*About this exercise:* Every line in the data below from the one containing "住友ゴム工業（9月１日） (372, 1737)" down to the one containing "天然ゴムの動向、原油乱高下も調整売り (393, 2201)", both included, must be retyped exactly; no other line is to appear.

*Records for this exercise:*
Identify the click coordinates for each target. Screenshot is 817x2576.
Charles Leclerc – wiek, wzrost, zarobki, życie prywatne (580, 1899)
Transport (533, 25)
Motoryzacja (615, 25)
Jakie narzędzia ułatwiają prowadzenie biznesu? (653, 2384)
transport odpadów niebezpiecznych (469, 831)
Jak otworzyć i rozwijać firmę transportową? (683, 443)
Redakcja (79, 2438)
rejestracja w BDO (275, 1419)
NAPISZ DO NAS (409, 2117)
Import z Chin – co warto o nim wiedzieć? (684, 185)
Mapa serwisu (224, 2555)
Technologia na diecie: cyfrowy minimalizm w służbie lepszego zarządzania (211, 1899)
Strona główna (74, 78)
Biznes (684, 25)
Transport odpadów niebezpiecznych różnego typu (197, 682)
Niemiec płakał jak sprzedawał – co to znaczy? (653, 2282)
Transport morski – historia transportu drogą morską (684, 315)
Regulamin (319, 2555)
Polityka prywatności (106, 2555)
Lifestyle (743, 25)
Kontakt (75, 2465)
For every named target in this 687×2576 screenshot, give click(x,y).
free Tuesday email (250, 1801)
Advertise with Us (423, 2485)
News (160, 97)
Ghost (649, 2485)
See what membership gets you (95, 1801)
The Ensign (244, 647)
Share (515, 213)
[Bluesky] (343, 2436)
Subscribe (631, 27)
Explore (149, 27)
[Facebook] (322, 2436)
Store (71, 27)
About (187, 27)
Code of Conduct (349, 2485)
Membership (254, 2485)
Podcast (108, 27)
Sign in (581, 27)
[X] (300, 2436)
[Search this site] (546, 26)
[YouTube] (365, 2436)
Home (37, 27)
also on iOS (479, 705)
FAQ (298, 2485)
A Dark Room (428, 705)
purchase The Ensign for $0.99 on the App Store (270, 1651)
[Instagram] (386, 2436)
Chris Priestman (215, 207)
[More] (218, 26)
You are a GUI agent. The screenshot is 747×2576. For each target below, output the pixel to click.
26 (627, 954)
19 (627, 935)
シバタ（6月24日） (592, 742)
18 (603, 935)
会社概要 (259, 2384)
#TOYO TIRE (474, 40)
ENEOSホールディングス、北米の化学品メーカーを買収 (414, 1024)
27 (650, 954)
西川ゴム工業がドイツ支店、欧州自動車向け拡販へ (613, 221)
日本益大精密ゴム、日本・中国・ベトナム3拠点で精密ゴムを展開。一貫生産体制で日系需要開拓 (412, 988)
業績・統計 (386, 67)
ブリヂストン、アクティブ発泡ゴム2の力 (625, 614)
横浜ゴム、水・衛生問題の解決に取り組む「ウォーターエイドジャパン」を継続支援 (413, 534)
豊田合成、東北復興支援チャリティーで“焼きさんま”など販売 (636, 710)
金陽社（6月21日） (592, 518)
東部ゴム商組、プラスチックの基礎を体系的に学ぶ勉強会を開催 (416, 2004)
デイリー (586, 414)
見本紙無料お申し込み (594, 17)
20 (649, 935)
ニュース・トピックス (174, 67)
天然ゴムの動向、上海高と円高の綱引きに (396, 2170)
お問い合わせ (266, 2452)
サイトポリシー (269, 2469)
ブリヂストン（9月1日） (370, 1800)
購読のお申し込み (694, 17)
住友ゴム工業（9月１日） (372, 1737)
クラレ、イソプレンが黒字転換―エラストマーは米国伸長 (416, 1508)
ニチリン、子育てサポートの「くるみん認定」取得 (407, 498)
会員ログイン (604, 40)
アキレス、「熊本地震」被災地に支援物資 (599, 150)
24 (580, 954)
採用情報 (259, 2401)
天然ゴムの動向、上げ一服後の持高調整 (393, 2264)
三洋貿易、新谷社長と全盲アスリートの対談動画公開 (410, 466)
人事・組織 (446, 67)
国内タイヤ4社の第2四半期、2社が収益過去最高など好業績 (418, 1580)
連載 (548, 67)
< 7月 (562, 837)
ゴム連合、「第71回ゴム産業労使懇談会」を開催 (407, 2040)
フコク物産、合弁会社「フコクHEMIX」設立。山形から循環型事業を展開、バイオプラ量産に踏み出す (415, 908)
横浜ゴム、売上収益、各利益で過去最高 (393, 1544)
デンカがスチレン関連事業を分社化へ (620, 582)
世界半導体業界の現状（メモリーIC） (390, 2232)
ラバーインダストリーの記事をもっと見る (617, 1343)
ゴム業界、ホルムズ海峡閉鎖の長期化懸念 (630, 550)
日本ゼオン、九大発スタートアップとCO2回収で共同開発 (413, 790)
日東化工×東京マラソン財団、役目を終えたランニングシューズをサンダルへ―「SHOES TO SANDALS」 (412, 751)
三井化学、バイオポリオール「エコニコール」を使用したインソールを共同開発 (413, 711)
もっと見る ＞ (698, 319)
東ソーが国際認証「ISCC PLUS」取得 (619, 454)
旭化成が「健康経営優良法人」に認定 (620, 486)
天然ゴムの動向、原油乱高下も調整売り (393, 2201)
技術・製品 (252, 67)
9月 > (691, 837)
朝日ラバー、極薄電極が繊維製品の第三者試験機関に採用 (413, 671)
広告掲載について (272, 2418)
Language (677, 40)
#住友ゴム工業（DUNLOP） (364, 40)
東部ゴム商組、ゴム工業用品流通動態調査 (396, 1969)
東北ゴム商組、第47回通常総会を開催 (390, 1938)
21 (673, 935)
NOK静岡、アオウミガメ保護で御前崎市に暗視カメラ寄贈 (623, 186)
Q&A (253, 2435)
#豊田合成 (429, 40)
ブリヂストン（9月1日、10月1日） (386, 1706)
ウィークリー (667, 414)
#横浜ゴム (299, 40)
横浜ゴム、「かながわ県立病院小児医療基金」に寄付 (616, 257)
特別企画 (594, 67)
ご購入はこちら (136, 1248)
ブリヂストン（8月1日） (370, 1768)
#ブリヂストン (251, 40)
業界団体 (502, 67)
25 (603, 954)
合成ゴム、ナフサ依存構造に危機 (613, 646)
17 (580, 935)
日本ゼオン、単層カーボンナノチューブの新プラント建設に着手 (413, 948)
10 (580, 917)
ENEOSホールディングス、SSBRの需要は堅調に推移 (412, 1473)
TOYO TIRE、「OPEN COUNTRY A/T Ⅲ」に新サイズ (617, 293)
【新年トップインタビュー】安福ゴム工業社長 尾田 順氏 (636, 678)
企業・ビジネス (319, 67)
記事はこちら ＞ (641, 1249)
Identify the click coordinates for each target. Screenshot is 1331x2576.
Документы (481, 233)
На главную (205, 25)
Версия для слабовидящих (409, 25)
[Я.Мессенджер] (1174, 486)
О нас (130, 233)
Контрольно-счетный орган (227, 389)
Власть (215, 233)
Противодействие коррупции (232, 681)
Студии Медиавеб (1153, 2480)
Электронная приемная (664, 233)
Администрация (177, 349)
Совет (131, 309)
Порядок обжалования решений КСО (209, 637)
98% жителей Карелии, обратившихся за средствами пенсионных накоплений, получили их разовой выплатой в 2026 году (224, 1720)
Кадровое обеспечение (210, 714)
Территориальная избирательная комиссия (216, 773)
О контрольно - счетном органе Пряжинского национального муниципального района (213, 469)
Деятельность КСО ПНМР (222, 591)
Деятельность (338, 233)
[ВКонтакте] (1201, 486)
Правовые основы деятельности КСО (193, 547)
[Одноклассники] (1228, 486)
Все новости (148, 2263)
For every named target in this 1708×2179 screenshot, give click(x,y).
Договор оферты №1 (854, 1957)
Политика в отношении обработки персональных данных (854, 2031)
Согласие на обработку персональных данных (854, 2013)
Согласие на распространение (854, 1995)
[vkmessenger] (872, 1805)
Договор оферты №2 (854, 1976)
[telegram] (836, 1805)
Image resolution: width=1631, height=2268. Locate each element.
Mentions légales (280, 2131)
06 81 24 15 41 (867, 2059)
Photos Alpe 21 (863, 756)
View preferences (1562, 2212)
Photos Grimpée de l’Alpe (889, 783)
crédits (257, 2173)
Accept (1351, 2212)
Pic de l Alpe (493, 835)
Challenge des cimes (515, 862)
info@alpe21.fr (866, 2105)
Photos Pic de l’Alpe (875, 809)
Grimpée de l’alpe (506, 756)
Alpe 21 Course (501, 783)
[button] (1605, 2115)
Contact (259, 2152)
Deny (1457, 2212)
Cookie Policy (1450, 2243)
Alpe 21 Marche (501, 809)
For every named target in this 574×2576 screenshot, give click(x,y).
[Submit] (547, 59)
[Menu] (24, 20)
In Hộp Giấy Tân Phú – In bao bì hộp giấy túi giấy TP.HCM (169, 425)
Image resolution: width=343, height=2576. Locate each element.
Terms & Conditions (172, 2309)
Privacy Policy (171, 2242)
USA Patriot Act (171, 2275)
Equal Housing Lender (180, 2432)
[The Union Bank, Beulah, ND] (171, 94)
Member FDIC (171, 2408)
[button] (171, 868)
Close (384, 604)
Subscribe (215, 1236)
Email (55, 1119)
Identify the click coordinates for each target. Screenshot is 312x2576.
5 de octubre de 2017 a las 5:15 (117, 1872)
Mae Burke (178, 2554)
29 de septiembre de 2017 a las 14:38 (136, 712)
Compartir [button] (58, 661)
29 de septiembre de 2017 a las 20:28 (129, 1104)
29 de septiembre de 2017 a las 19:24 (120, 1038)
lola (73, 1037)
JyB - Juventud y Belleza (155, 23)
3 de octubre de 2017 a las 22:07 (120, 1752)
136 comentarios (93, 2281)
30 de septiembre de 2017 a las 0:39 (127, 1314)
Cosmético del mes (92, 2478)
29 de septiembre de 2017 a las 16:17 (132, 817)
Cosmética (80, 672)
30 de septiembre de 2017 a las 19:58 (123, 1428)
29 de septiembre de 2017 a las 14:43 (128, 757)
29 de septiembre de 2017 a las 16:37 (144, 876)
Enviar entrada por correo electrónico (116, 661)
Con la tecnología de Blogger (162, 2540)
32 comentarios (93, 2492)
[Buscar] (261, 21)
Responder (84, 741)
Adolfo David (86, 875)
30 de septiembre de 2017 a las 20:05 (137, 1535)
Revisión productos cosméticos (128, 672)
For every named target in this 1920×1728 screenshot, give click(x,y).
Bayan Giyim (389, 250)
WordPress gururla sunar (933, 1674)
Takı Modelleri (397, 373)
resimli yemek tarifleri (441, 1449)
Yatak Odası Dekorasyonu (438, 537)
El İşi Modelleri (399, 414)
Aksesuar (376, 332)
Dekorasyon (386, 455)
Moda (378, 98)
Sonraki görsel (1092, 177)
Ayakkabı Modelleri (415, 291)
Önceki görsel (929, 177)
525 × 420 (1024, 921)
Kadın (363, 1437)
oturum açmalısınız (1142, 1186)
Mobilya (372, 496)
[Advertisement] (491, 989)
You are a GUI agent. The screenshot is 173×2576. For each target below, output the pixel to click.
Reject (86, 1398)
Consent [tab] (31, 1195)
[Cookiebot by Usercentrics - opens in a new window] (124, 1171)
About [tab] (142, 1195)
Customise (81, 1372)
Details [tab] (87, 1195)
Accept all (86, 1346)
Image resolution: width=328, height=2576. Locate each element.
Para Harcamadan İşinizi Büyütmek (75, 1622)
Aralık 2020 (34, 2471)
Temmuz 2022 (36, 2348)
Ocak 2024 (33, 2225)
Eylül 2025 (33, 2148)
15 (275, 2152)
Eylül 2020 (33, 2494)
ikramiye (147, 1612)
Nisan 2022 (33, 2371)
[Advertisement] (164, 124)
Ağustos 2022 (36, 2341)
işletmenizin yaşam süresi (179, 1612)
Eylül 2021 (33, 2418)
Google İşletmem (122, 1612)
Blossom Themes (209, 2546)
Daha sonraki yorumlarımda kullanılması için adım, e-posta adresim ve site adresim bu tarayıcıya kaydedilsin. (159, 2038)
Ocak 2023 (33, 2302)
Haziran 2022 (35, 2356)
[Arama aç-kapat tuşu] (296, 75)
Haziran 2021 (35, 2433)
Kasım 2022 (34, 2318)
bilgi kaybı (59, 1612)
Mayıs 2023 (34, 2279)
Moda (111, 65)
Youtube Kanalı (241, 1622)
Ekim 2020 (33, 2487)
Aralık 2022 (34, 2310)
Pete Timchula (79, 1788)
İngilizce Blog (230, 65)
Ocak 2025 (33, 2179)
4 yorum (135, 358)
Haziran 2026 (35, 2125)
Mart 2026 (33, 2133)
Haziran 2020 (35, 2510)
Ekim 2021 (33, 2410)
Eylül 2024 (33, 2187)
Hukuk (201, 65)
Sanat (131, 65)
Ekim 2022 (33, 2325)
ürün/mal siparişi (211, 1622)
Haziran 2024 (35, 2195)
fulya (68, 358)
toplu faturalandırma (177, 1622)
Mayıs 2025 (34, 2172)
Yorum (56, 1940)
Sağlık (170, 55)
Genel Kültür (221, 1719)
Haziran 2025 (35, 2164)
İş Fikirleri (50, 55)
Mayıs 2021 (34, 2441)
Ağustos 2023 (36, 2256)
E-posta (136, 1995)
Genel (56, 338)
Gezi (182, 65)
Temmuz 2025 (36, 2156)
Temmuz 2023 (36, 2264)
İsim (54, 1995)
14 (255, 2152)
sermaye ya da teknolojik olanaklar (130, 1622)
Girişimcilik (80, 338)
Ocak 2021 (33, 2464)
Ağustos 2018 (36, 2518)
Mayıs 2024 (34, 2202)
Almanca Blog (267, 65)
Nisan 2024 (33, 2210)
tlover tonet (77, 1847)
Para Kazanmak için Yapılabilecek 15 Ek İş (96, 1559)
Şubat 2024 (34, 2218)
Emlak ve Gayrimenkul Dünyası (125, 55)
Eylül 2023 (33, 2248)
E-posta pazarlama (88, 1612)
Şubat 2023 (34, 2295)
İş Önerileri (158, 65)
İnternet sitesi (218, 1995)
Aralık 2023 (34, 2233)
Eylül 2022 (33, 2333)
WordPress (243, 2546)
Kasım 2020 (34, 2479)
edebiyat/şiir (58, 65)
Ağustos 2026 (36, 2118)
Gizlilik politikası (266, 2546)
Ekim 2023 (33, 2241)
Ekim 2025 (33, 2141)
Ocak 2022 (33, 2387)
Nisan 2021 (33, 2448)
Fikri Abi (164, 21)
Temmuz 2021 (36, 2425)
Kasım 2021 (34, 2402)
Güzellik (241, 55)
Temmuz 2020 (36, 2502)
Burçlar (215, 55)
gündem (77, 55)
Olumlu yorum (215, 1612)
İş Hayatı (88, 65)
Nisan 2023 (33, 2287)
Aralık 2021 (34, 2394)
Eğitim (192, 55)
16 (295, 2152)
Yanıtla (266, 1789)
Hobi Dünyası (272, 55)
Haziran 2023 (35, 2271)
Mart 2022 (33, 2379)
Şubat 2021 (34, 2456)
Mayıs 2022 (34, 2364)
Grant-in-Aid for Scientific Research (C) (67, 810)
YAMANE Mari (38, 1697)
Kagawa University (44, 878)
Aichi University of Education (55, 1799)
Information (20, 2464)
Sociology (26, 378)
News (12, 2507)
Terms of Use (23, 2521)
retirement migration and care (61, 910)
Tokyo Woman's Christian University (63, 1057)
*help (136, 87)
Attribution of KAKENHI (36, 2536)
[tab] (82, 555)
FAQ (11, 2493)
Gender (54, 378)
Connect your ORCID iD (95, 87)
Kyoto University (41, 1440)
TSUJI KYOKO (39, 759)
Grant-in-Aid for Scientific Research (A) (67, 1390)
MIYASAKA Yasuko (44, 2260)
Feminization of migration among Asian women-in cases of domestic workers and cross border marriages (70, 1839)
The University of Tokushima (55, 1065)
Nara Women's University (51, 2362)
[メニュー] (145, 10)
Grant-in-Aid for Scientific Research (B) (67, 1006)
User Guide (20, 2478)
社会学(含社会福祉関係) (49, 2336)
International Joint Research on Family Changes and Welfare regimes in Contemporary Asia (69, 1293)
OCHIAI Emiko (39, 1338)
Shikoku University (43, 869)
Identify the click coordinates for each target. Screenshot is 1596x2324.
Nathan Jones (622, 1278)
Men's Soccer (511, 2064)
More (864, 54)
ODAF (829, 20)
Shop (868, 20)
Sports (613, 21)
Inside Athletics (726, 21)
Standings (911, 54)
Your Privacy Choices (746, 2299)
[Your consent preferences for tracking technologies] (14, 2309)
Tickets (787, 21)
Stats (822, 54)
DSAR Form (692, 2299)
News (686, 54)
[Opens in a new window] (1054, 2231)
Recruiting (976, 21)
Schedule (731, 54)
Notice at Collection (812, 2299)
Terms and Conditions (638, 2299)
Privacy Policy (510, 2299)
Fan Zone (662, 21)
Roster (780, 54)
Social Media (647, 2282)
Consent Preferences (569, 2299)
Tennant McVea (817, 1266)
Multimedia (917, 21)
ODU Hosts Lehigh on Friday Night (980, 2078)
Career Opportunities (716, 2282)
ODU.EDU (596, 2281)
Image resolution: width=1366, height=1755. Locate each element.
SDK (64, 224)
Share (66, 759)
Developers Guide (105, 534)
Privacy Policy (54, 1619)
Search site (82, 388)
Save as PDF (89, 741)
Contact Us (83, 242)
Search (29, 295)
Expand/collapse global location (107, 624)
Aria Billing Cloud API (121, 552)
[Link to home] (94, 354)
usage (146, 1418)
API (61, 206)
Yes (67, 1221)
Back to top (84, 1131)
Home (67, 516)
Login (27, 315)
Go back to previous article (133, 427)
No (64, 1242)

*Task solution:*
住友ゴム工業（9月１日） (372, 1737)
クラレ、イソプレンが黒字転換―エラストマーは米国伸長 (416, 1508)
ニチリン、子育てサポートの「くるみん認定」取得 (407, 498)
会員ログイン (604, 40)
アキレス、「熊本地震」被災地に支援物資 (599, 150)
24 (580, 954)
採用情報 (259, 2401)
天然ゴムの動向、上げ一服後の持高調整 (393, 2264)
三洋貿易、新谷社長と全盲アスリートの対談動画公開 (410, 466)
人事・組織 (446, 67)
国内タイヤ4社の第2四半期、2社が収益過去最高など好業績 (418, 1580)
連載 (548, 67)
< 7月 (562, 837)
ゴム連合、「第71回ゴム産業労使懇談会」を開催 (407, 2040)
フコク物産、合弁会社「フコクHEMIX」設立。山形から循環型事業を展開、バイオプラ量産に踏み出す (415, 908)
横浜ゴム、売上収益、各利益で過去最高 (393, 1544)
デンカがスチレン関連事業を分社化へ (620, 582)
世界半導体業界の現状（メモリーIC） (390, 2232)
ラバーインダストリーの記事をもっと見る (617, 1343)
ゴム業界、ホルムズ海峡閉鎖の長期化懸念 (630, 550)
日本ゼオン、九大発スタートアップとCO2回収で共同開発 (413, 790)
日東化工×東京マラソン財団、役目を終えたランニングシューズをサンダルへ―「SHOES TO SANDALS」 (412, 751)
三井化学、バイオポリオール「エコニコール」を使用したインソールを共同開発 (413, 711)
もっと見る ＞ (698, 319)
東ソーが国際認証「ISCC PLUS」取得 (619, 454)
旭化成が「健康経営優良法人」に認定 (620, 486)
天然ゴムの動向、原油乱高下も調整売り (393, 2201)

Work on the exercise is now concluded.